Как только я убедился в этом, исследователь во мне успокоился, и я смог установить более нормальные социальные отношения. Однако все мы были еще несколько одиноки на этом этапе в силу характера болезни и изоляции, налагаемой строгой вертикальной структурой больницы.
Мои шесть дней в отделении были в определенном смысле полны социальных контактов, но неизбежно ограниченных. Только позднее, в доме для выздоравливающих, атмосфера изменилась, изоляция госпитализации улетучилась, как тяжелый сон, и уступила место уютному домашнему окружению с ощущением, часто сильным, товарищества и дружбы, праздничной общественной жизни, совместного выздоровления – в первую очередь общности разделяемого всеми чувства благополучия.
Днем накануне моего перевода в Кенвуд, дом для выздоравливающих в Хэмпстеде, меня вывезли в маленький садик, на который я с такой жадностью смотрел из окна, – вывезли в инвалидном кресле, одетого в больничную пижаму. Это была огромная радость – оказаться на открытом воздухе: ведь я не покидал помещения почти месяц, – чистая пронзительная радость чувствовать солнце на своем лице, ветерок, шевелящий волосы, слышать птичье пение, видеть и касаться живых растений. Жизненно важная связь с природой восстановилась после ужасной изоляции и отчуждения. Когда я оказался в садике, какая-то часть меня, испытывавшая голод и омертвение, возможно, неосознаваемые мной, ожила. Я неожиданно ощутил то, что часто остро чувствовал раньше, но не относил к своему пребыванию в больнице: необходимость в открытом воздухе, садах при больницах, лучше всего расположенных в сельской местности, в лесу – как некоторые из домов, основанных религиозной общиной, в которых я работал в штате Нью-Йорк; больница должна походить на дом, а не на крепость или учреждение, возможно, на деревню.
Однако, радуясь благословенному солнышку, я обнаружил, что в саду меня избегают не-пациенты – студенты, сестры, посетители. Я был отделен от них, мы – пациенты в больничной одежде – были изолированы; нас избегали, хоть и неосознанно, как прокаженных. Ничто сильнее не давало мне почувствовать принадлежность к социальной касте пациентов, их отверженность, отчуждение от общества, вызванные жалостью и отвращением, непреодолимую пропасть между нами и ими, которую вежливость и церемонность только подчеркивали. Я понял, что и сам, когда был здоров, в прошлом отшатывался от пациентов – совершенно неосознанно, ни на мгновение этого не замечая. Теперь же, будучи больным, одетый как пациент, я остро осознал, как отшатываются от меня, как держатся на расстоянии от пациентов здоровые не-пациенты. Если бы я не был так испуган и погружен в себя во время госпитализации, я мог бы более отчетливо увидеть, что госпитализация означает: больничную одежду, именную табличку, утрату индивидуальности и идентичности, снижение общего статуса; однако, как это ни странно, только сцена в саду наглядно и почти комично показала мне, насколько мы отделены и какую пропасть должны преодолеть, прежде чем сможем полностью воссоединиться с миром людей.

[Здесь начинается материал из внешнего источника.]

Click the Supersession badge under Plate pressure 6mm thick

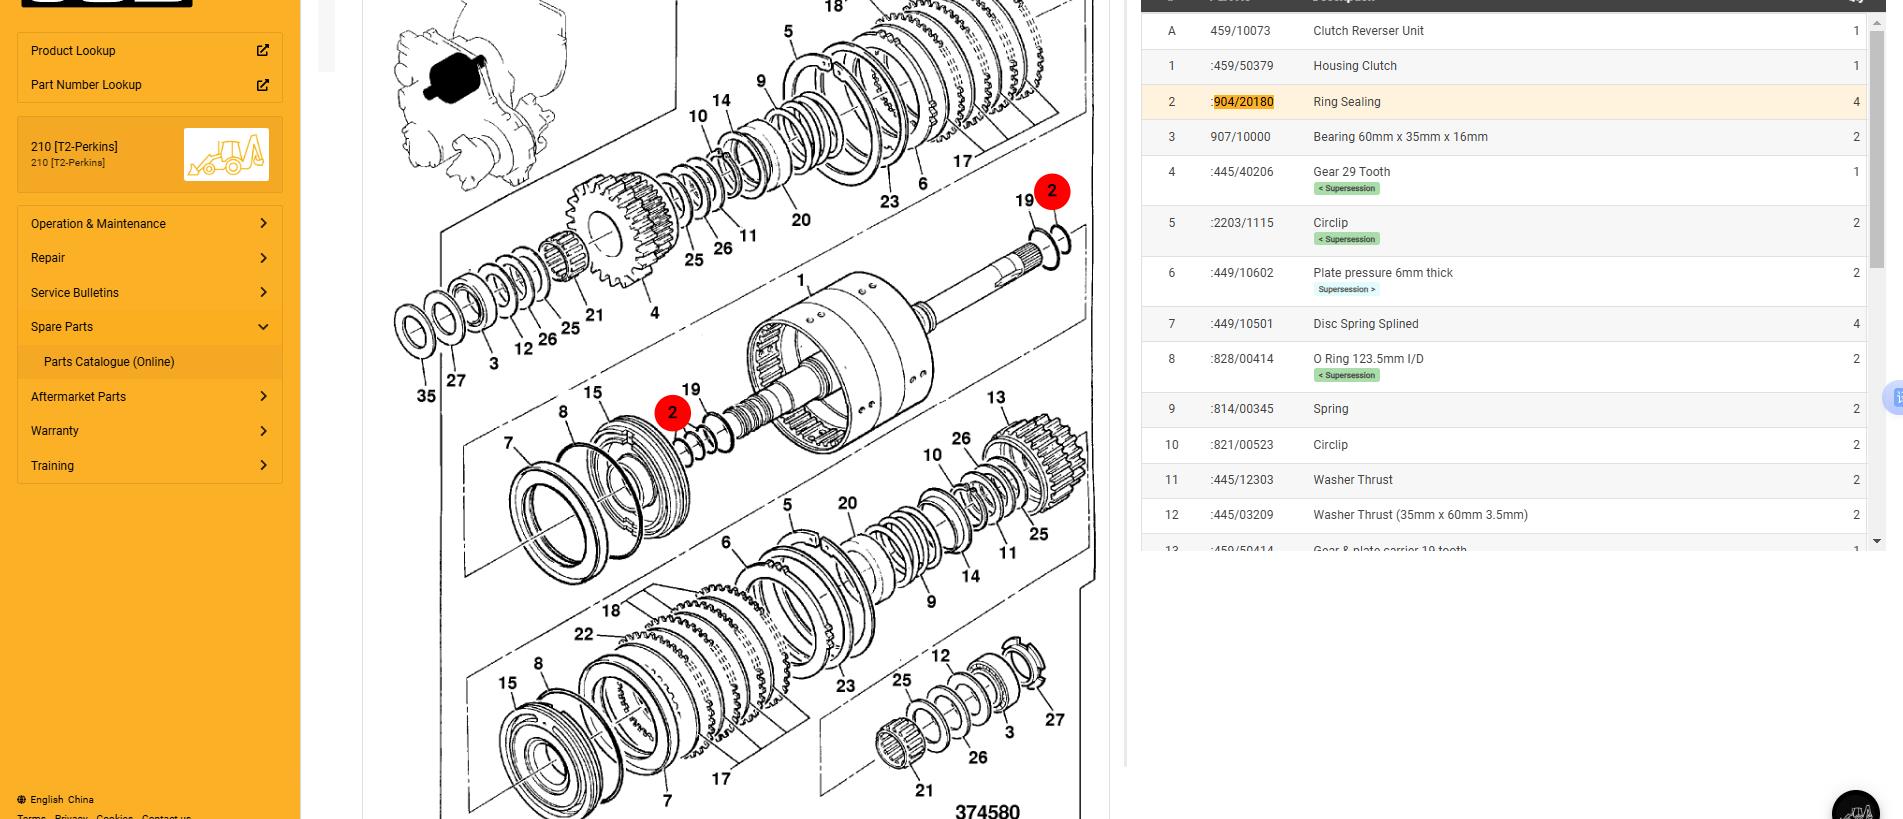coord(1346,290)
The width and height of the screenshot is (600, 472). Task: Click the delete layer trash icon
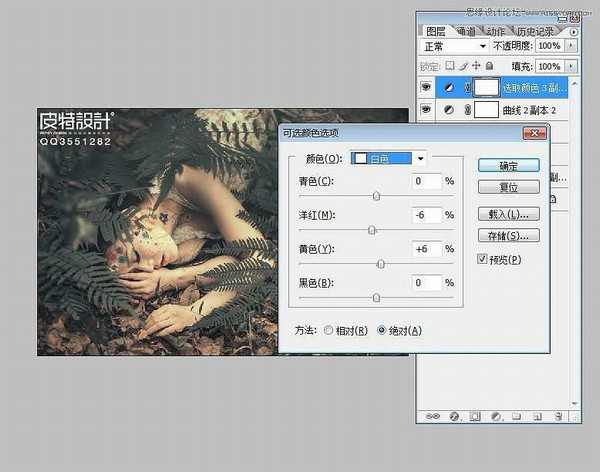(x=557, y=415)
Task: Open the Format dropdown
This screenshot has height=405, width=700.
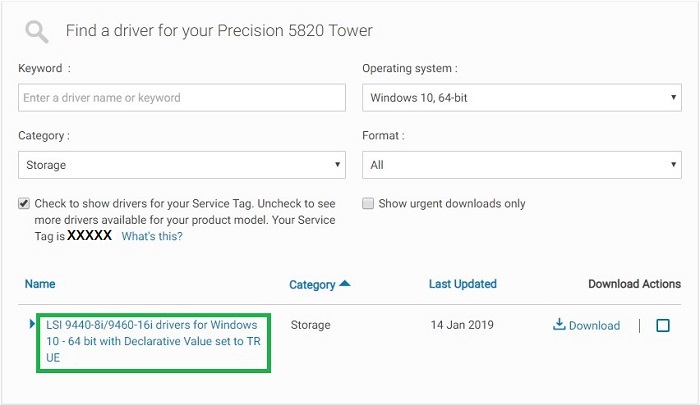Action: 521,165
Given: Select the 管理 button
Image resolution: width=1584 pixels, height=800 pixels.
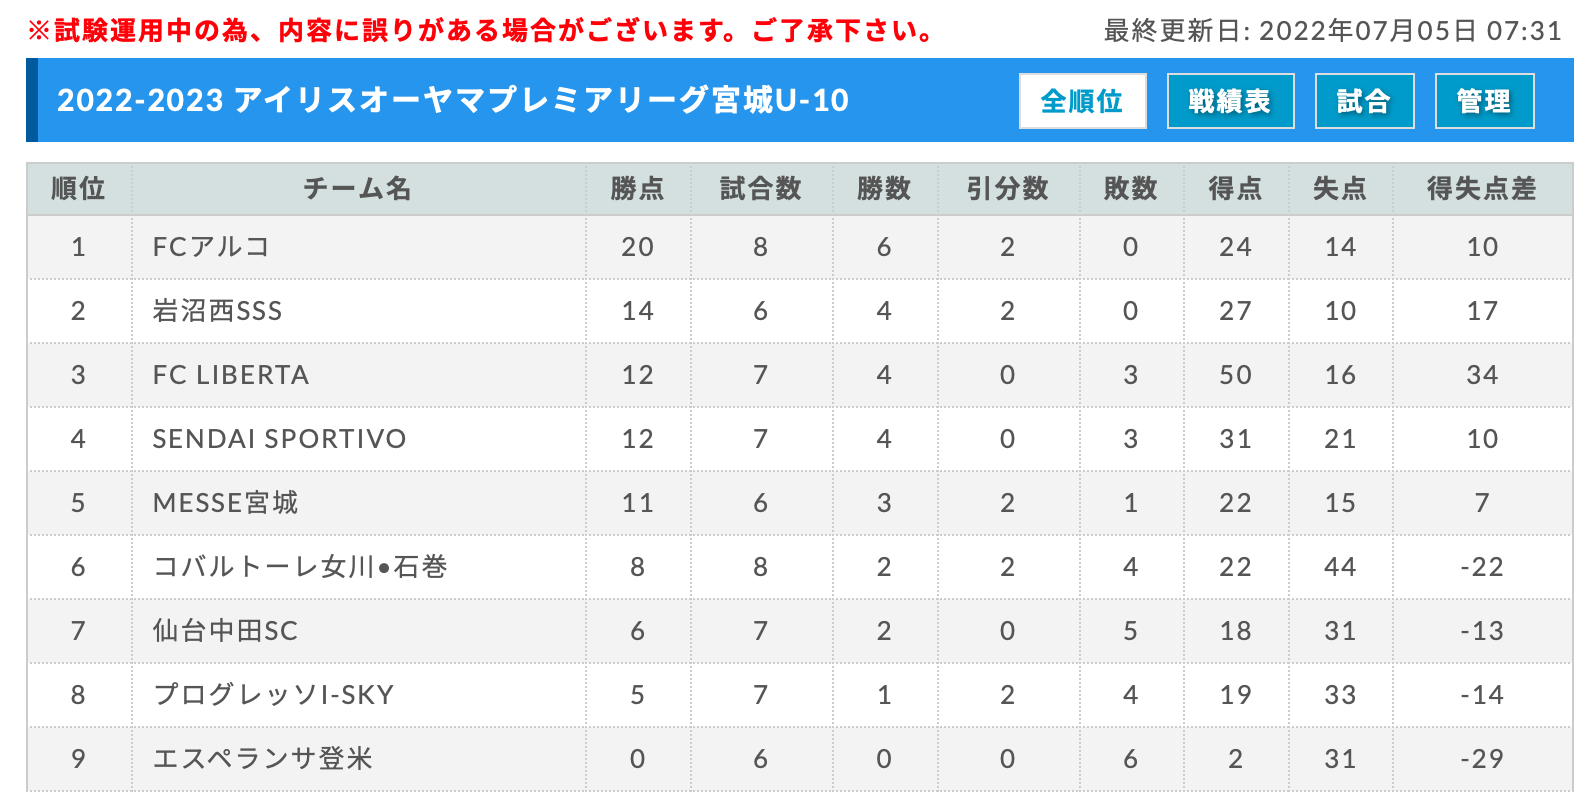Looking at the screenshot, I should (x=1484, y=101).
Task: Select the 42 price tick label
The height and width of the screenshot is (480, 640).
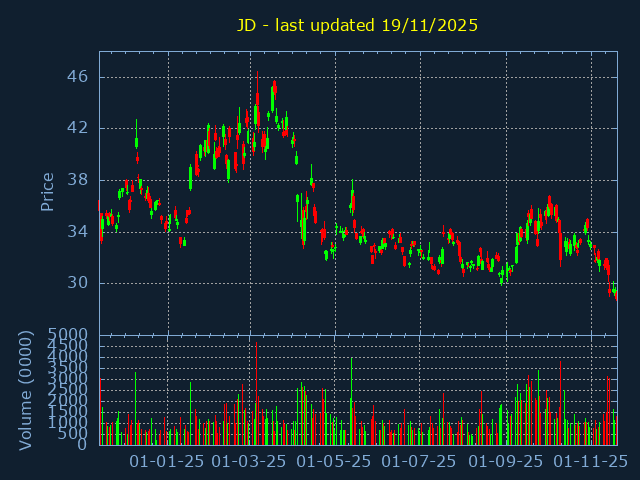Action: [x=79, y=128]
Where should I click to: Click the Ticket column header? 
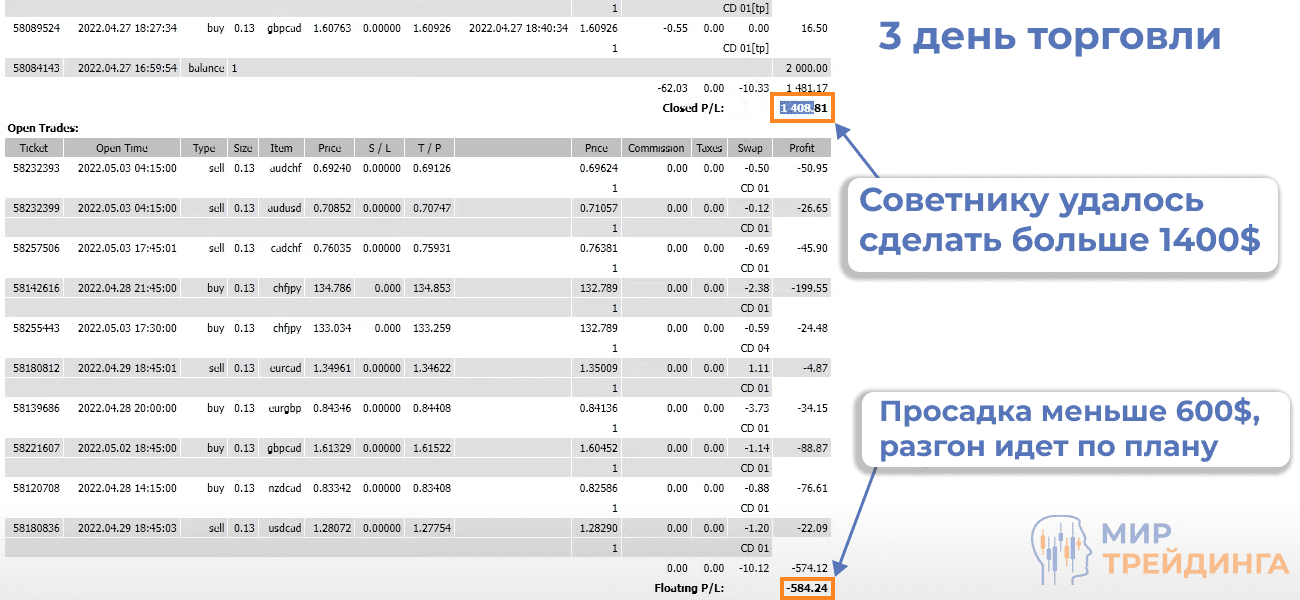[x=33, y=147]
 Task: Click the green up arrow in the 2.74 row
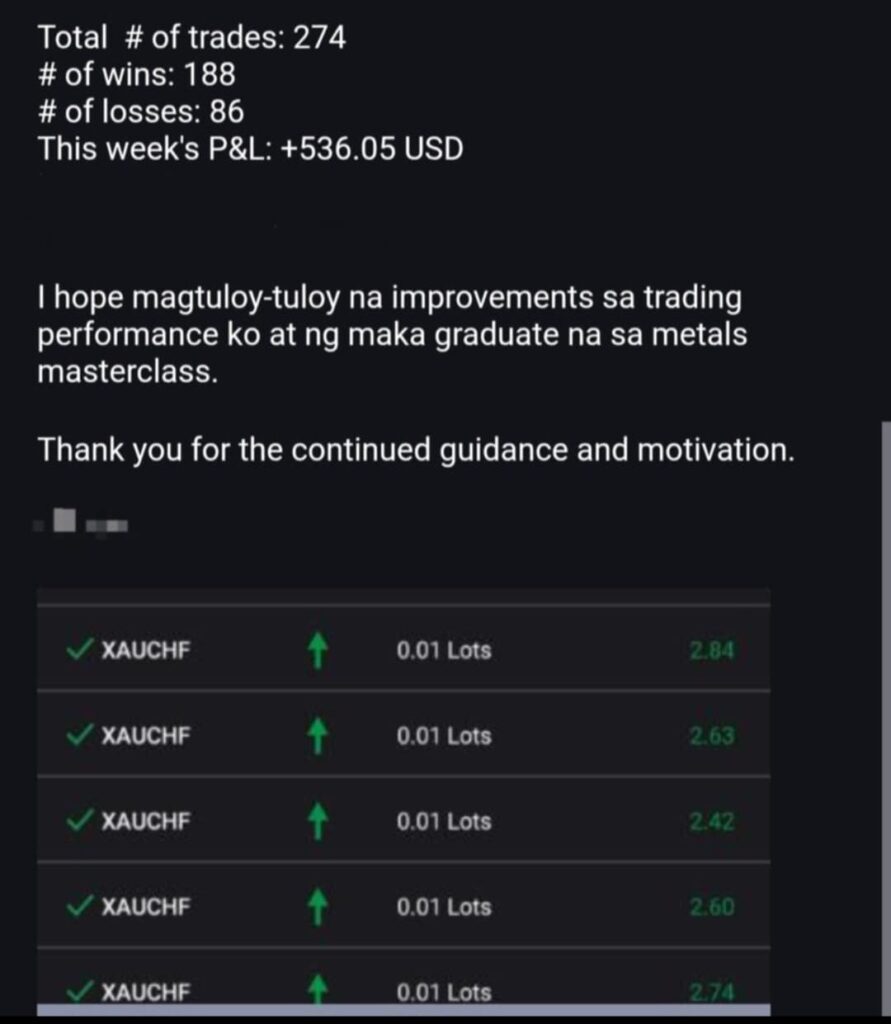click(x=317, y=990)
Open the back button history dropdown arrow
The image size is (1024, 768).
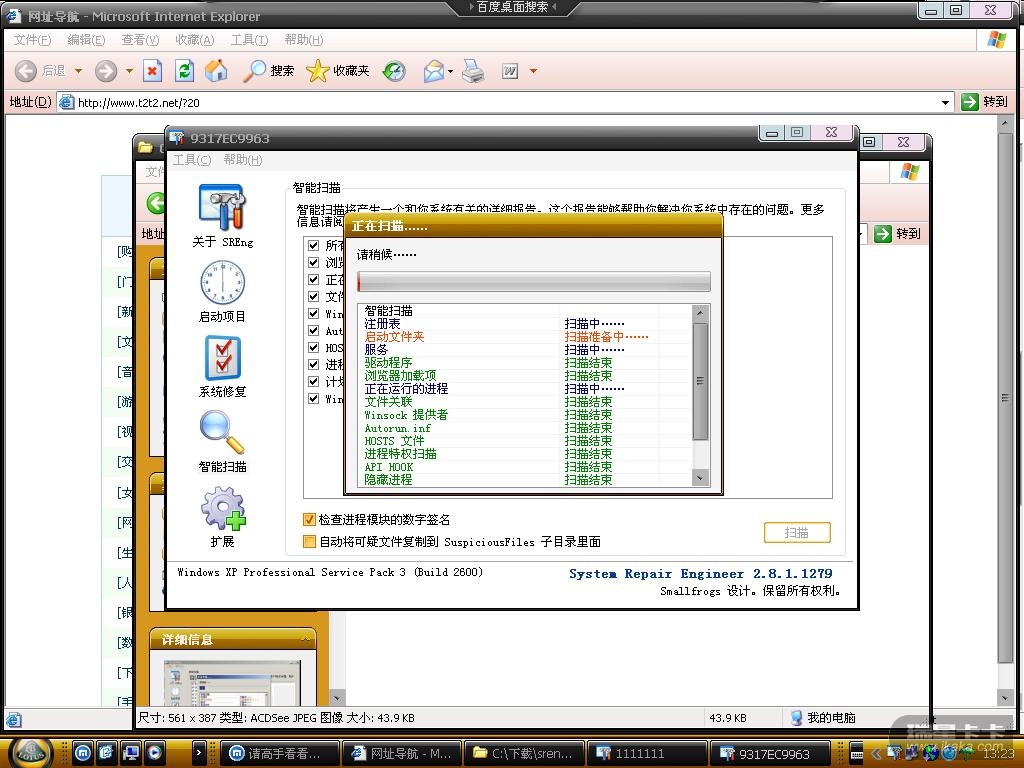click(78, 71)

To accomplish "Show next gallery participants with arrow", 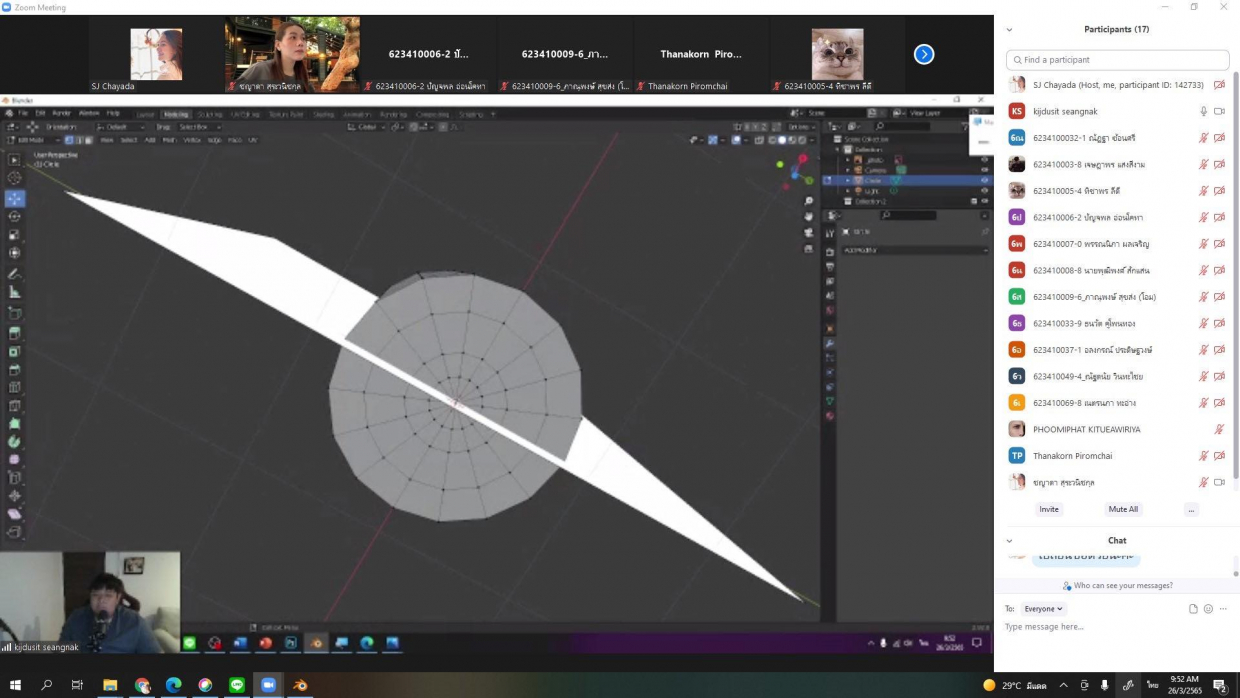I will point(924,55).
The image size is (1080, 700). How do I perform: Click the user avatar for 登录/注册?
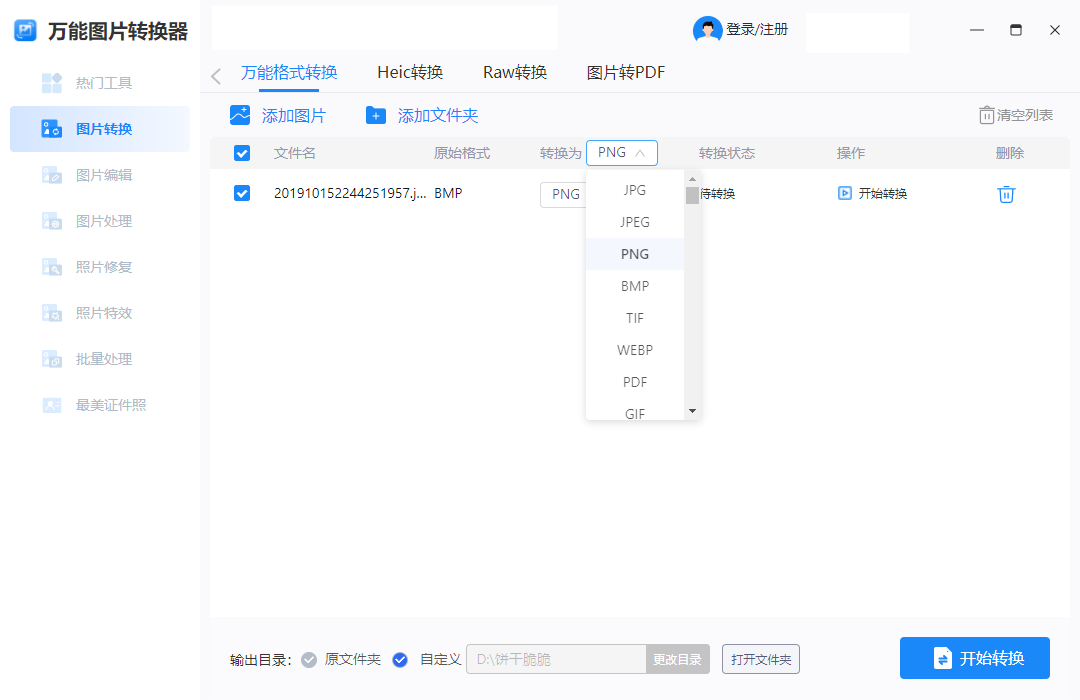(707, 30)
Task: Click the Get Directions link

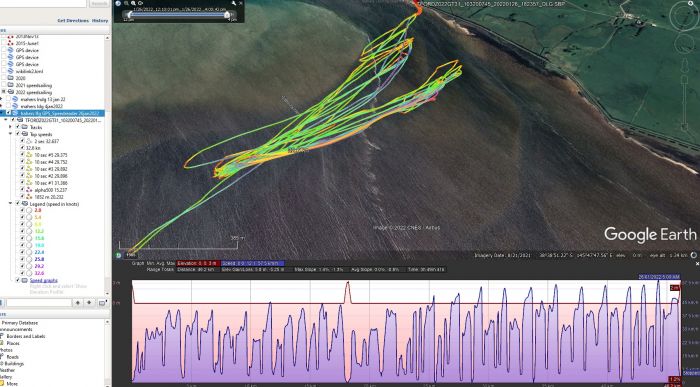Action: coord(73,21)
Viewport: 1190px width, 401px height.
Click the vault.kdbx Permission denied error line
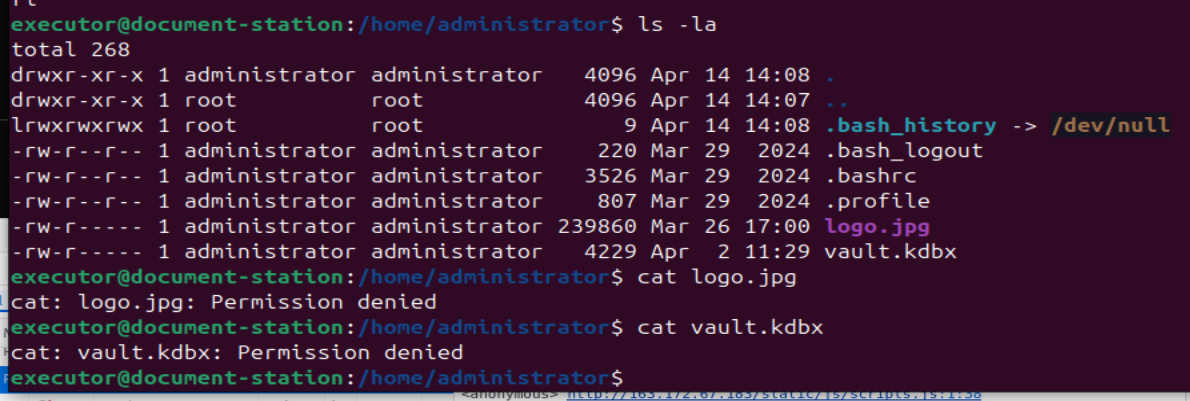[x=237, y=352]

Провал, пропасть между болезнью и здоровьем – для преодоления их и был предназначен дом для выздоравливающих; мы ведь были инвалидами, слишком долго погруженными в болезнь. Мы не только давали ей пристанище, мы были больны сами: развили в себе отношение к жизни, характерное для обитателей больницы, пациентов. Теперь мы нуждались в двойном выздоровлении – обретении физического здоровья и духовного продвижения к здоровью. Выздороветь физически было недостаточно, если мы все еще испытывали страх и воспринимали себя как нуждающихся в уходе. Мы все были по-своему подорваны болезнью – утратили беспечную смелость, свободу здорового человека. Мы не могли сразу быть выброшены в мир. Мы нуждались в чем-то промежуточном – как в экзистенциальном, так и в медицинском смысле, в месте, где мы могли вести ограниченное существование, защищенное, не предъявляющее слишком высоких требований, но непрерывно расширяющееся, пока мы не стали бы готовы выйти в широкий мир. Больница в узком смысле слова вообще не была миром, так же как тяжелое увечье или острая болезнь едва ли могут быть названы жизнью. Теперь нам стало лучше, мы нуждались в мире и жизни, но не могли еще оказаться лицом к лицу с тем, чего в полной мере требовала жизнь, с суматошным, жестоким, безразличным, огромным миром, – мы были бы уничтожены. Нам требовалось спокойное место, убежище, где мы могли бы постепенно восстановить уверенность в себе и здоровье – уверенность не в меньшей мере, чем здоровье; нам требовался мирный перерыв, мир субботы, нечто вроде колледжа, где мы могли бы вырасти морально и физически сильными.